### ページ本文

新薬師寺 (奈良市高畑町) (1)

奈良

(宗派) 華厳宗 (山号) 日輪山 (本尊) 薬師如来
 * 新薬師寺の「新」は、霊験が「新たか」という意味で、「新しい」薬師寺ということではない。
(西国薬師四十九霊場六番札所・大和十三仏霊場七番札所)
(アクセス) JR・近鉄奈良駅から市内循環バス10分「破石町」下車、徒歩10分程
 今回は「春日大社本殿」から春日大社の森の小径を南下。途中「山の辺の道碑」を見て坂道を上ると新薬師寺の東門前に出る。春日大社の森はとても静かで心地良く、途中では散歩中(?)のシカにも遭遇。白毫寺や高円山にもさほど遠くないこのあたりは、かつては春日大社の神官の住む社家町だったという。

【歴 史】

新薬師寺 拝観の栞より

(前史) 天平17 (745) 年、聖武天皇は紫香楽宮 (現・滋賀県甲賀市) から平城宮に戻り、すでに始まっていた大仏造立も再開された (現 東大寺)。しかし天皇自身は体調を崩していたため、天皇の病気平癒を願い都を中心として「薬師悔過 (けか)」の法要が行われ、薬師如来七軀の造立と薬師経七巻の写経が都及び諸国に命じられた。

 天平19 (747) 年 以上のような経緯があり、光明皇后は聖武天皇の病気平癒を祈願して春日山・高円山の麓に「新薬師寺」を建立し、七仏薬師像を造立 (『東大寺要録』による)。当時「新薬師寺」は、「香山薬師寺」または「香薬寺」とも呼ばれていたという。*1
 天平勝宝4 (752) 年 4月 東大寺で大仏開眼供養会が営まれる。
  *1天平17年 (745) 年に、聖武天皇が光明皇后の眼病平癒を祈願して建立したという別の伝承もある。また、「新薬師寺」と「香山薬師寺」・「香薬寺」との関係については、未だに確定されてはいないようだ。
 天平勝宝8 (756) 年 この年成立の『東大寺山堺四至図』には、「新薬師寺堂」として「七仏薬師金堂」が描かれており、造営が完了したことがわかる。(聖武天皇 崩御)
 宝亀11 (780) 年 落雷により西塔が焼亡 (『続日本紀』による)
 応和2年 (962) 年 大風で「七仏薬師金堂」等堂舎転倒倒壊 (『東大寺要録』による)。 これ以後、寺勢の回復は困難となる。

######
### データセット抜粋

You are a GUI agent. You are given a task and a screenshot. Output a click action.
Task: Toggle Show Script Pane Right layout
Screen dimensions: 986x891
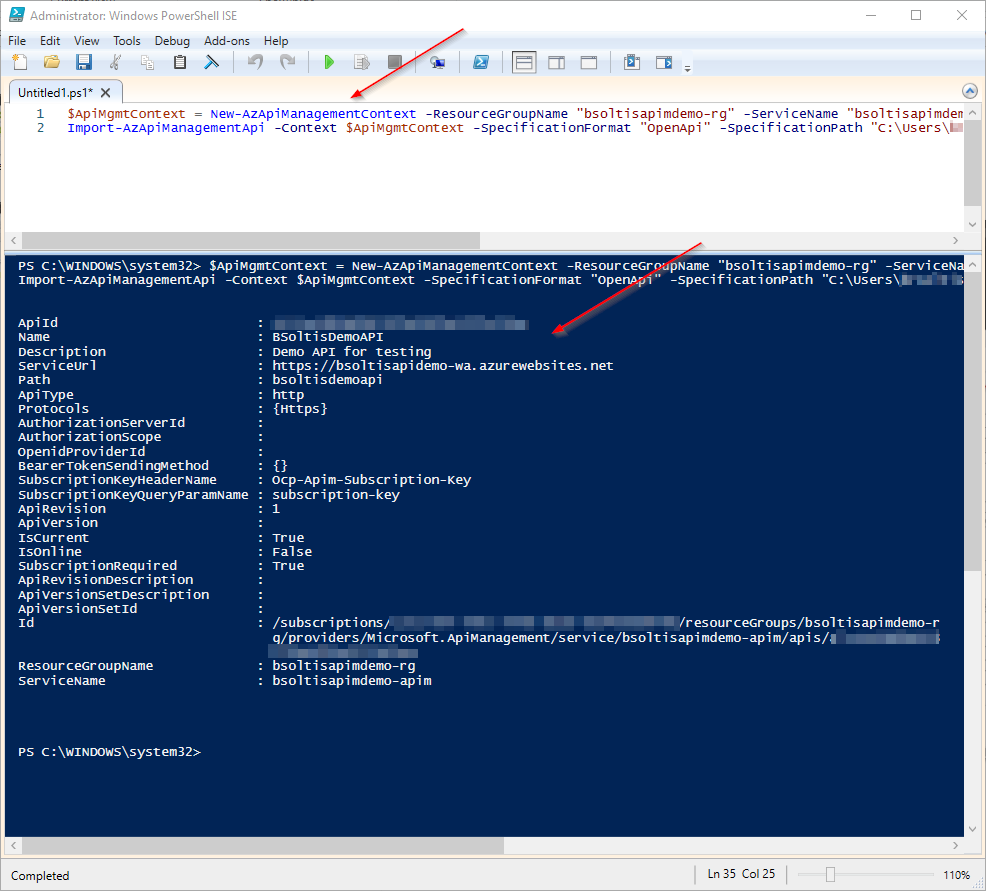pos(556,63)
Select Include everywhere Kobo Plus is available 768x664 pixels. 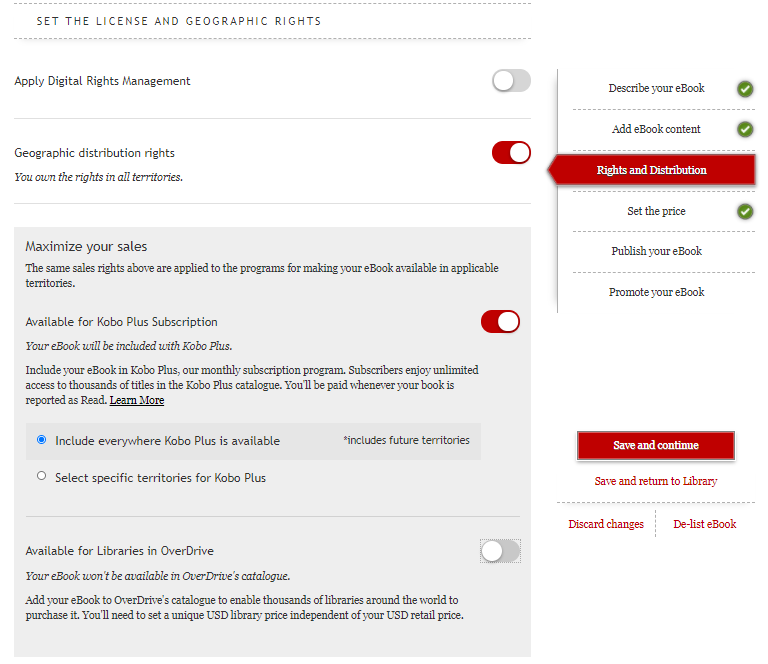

######

作業指示: 新薬師寺についての本文のうち、「天平19 (747) 年」から「年 4月 東大寺で大仏開眼供養会が営まれる。」までの全体を、「大仏開眼供養会」を「大仏開眼法要」に書き換えて示してください。

本問の解答:
天平19 (747) 年 以上のような経緯があり、光明皇后は聖武天皇の病気平癒を祈願して春日山・高円山の麓に「新薬師寺」を建立し、七仏薬師像を造立 (『東大寺要録』による)。当時「新薬師寺」は、「香山薬師寺」または「香薬寺」とも呼ばれていたという。*1
 天平勝宝4 (752) 年 4月 東大寺で大仏開眼法要が営まれる。